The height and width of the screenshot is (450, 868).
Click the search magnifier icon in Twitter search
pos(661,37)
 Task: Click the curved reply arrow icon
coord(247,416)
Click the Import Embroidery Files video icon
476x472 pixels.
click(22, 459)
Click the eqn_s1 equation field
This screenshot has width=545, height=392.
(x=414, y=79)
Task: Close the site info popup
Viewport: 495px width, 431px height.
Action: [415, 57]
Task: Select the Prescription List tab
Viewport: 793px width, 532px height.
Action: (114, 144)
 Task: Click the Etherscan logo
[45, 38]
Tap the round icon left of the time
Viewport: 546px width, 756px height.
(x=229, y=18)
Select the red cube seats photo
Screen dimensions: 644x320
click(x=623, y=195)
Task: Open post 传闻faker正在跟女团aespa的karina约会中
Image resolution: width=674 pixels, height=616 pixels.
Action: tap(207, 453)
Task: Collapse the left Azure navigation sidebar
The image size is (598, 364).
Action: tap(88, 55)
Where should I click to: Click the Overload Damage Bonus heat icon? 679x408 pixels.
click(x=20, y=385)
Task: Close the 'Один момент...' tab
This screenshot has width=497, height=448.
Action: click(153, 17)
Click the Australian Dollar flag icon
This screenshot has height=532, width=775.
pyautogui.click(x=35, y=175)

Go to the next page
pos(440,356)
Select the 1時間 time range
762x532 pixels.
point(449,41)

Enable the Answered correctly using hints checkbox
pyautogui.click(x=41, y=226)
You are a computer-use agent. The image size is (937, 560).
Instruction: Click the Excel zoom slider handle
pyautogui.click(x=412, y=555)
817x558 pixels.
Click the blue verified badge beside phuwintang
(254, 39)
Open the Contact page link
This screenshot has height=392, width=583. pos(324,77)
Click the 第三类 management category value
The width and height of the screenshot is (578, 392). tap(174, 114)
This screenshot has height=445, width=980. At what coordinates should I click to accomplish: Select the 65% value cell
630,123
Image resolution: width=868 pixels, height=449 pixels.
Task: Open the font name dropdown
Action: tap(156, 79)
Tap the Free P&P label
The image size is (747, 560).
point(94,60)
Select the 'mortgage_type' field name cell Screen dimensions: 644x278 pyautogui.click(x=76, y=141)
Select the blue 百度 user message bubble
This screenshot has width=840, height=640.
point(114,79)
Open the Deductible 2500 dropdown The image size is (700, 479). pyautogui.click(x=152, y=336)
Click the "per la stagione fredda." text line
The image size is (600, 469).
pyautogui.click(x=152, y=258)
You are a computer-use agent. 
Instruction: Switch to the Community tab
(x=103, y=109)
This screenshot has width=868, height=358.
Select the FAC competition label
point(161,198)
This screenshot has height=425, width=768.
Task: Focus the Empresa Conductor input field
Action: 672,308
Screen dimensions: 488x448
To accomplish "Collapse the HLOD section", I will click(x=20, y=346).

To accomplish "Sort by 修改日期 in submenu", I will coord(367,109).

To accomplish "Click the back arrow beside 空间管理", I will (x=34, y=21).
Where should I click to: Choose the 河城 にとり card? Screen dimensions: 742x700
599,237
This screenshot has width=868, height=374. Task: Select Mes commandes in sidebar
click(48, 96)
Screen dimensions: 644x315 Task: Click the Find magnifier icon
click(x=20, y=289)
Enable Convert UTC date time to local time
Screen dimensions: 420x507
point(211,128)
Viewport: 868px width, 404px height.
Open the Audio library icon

======

* What is expected *
The required output is the exact run of lines from the beginning of the records to the line with "Task: Close the site info popup", that line included.

* Response box *
The height and width of the screenshot is (450, 868).
Click the search magnifier icon in Twitter search
pos(661,37)
 Task: Click the curved reply arrow icon
coord(247,416)
Click the Import Embroidery Files video icon
476x472 pixels.
click(22, 459)
Click the eqn_s1 equation field
This screenshot has width=545, height=392.
(x=414, y=79)
Task: Close the site info popup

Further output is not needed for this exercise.